No entanto, há quem pense que isto não passa de uma fachada do ex-casal, num exercício artístico que, por agora, tem dado frutos sumarentos, nos quais nos podemos demorar muito tempo. Ignorando teorias da conspiração ou não, podemos demorar o tempo que quisermos em Dirty Projectors. Este é um álbum que cresce dentro de quem o ouve, pacientemente, perdendo-se na paranoia e na cabeça confusa de David.

Os estilhaços do coração partido deste homem colam-se, aos bocadinhos, e trazem à tona a primeira faixa. Os sinos que começam o álbum rapidamente se distorcem, talvez numa analogia ao final do casamento de duas almas musicais. Em “Keep Your Name”, a voz de Longstreth lamenta, mergulhada em dor e autotune: “I don’t know why you abandoned me / You were my soul and my partner”. Depois, numa surpreendente tentativa de rap, afirma: “I don’t think I ever loved you”. Há, aqui, peças do puzzle para se juntarem: “Keep Your Name” está envolta num sample da fofinha “Impregnable Question”, do álbum Swing Lo Mallegan, ainda com Amber na banda.

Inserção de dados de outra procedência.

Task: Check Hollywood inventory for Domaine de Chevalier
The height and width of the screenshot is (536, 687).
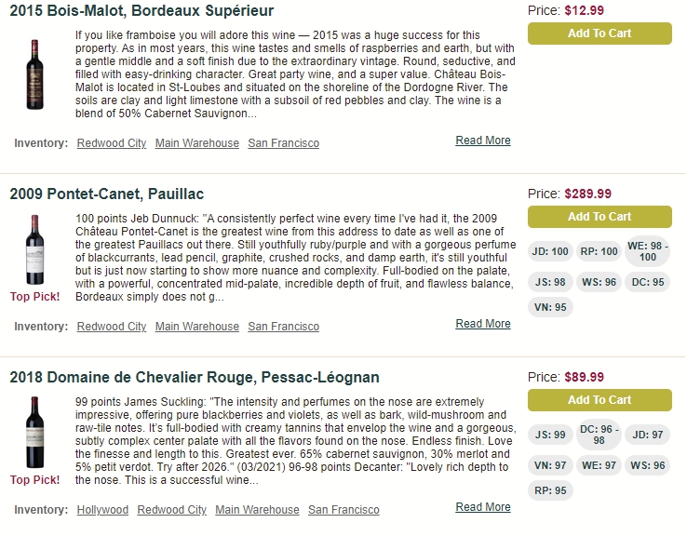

Agora submerso pelas sonoridades de um R&B meio vanguardista, Longstreth entrega um dos melhores momentos do álbum em “Death Spiral”. A analogia é constante: a canção é sobre um avião a cair e, ao mesmo tempo, sobre, pasme-se, a degradação de uma relação. Ainda há espaço para mais farpas: “All I have is my love of love / But now you wanna blow us up”.

Há tempo, também, para recordar o momento em que se conhece alguém e para o queixume já costumeiro deste álbum em “Up in Hudson”: a par de “Little Bubble”, a faixa mais bonita do álbum, com instrumentos de sopro a harmonizar a atmosfera minimalista que se constrói.

E é com “Little Bubble” que se vê a beleza que advém da dor. Quase como baladeiro digital, Longstreth trabalha no paradoxo de instrumentos reais e na manipulação de sons, criando um ambiente reconfortante, enaltecida pelo nostálgico refrão “We had our own little bubble / For a while”. Logo de seguida, Dirty Projectors assina, quase na perfeição, uma das melhores canções R&B dos últimos tempos, com “Winner Takes Nothing”, um título de separações de bens oposto àquele que conhecemos dos Abba.

A fechar, o otimismo e, talvez, a conformação do fim: quase um suspiro de alívio depois da densidade das anteriores canções (“Forgiveness, reconciliation / Gratitude you know me and I know you”). O som do órgão quase celestial, intercalado com tantas outras deliciosas deturpações sonoras, e o sentimento de leveza a pairar no ar é o que resulta de “I See You”. Para pôr o corpo e as lágrimas a dançar, o homem lá declara: “I believe that the love we made is the art”.